The North European market remained at healthy levels with freight rates improving by about 10 % at
the beginning of the year. Then following a good volume of contractual nominations, freights
fluctuated around previous levels up until the third quarter, to finally rise significantly at the
end of the year thanks to a very sustained spot market.
The Mediterranean trade is still divided in two, based on the age of vessels and the approvals
required by the main charterers. Consequently there is a two-tiered market, which basically stayed
steady over the whole year.
On the other zones of trade, from the Mediterranean to North Europe and back, rates had mixed
fortunes. For North Europe the supply of carriers is becoming progressively reduced, following a
fear by certain owners of tighter controls and multiple inspections by authorities in the main
ports.
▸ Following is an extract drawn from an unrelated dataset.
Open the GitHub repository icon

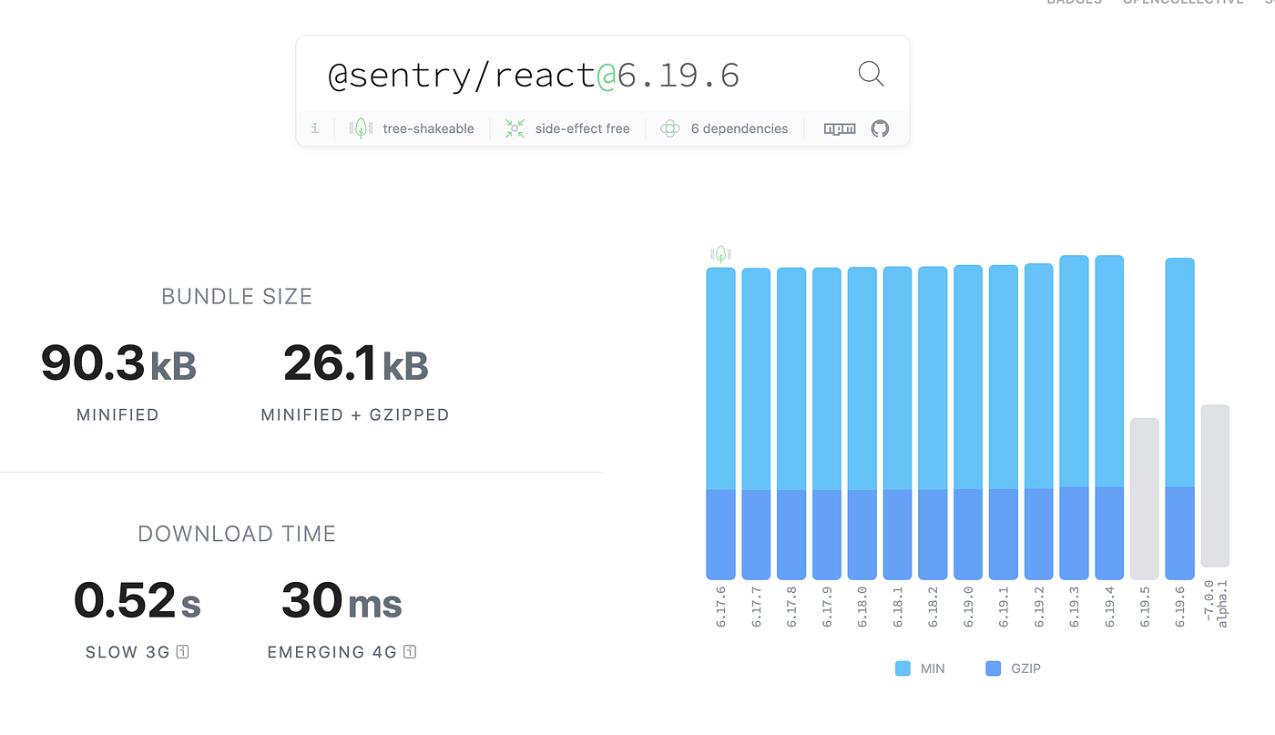[879, 128]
Consequently on this traffic, charterers faced a shortage of supply and variations in freight
rates from 10 to 20 % within two to three months, with peaks in the spring and the end of the year,
whereas the rest of 2002 was relatively stable.
Spot Mediterranean bound movements remained at slightly lower levels with the main volume of
business being covered under term contracts.
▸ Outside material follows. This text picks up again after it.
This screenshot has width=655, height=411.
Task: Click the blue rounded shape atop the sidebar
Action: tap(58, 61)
Renewal of contracts for 2003 were mostly made at unchanged levels to 2002 or else very similar,
with some obtaining a modest increase of about 5 %.
It is necessary to adjust these rates on European movements as owners pay today for their bunkers at
much higher prices and some are suffering from the dollar devaluation against the euro as numerous
freight contracts are based in dollars.
On the U.S. / Europe traffic, the market suddenly
took off at the beginning of March, to peak in April. Significant movements of styrene and cumene
were fixed by producers and traders following some technical shutdowns in Europe. As a result rates
for lots of 2,000 tons went from $ 35 to $ 45 per ton. Thereafter freights experienced a steady drop
with rates finding levels as at the end of 2001.
On westbound Atlantic trade, the market firmed up as from the beginning of the second quarter, then
experienced a peak during the summer with a falling off down to $ 40 per ton for
2,000 ton lots, to finally finish the year with a 15 % increase. The main spot movements out of
Europe were with cargoes of methanol, MTBE and sulphuric acid.
Movements from Europe to Asia were largely term contracts, with steady volumes in the hands of the
four main chemical owners. Spot freight rates for 1,000 tons of chemical products remained at about
$60 per from the Rotterdam area to main Asian ports, with the same for 2,000 ton lots, which
increased in the summer and improved progressively to $ 50 to $ 60 per ton.
On a general view point, due to the large number of term nominations and a well-sustained spot
market for special grades, the level of ships' employment was good and freight rates were stable
throughout the year.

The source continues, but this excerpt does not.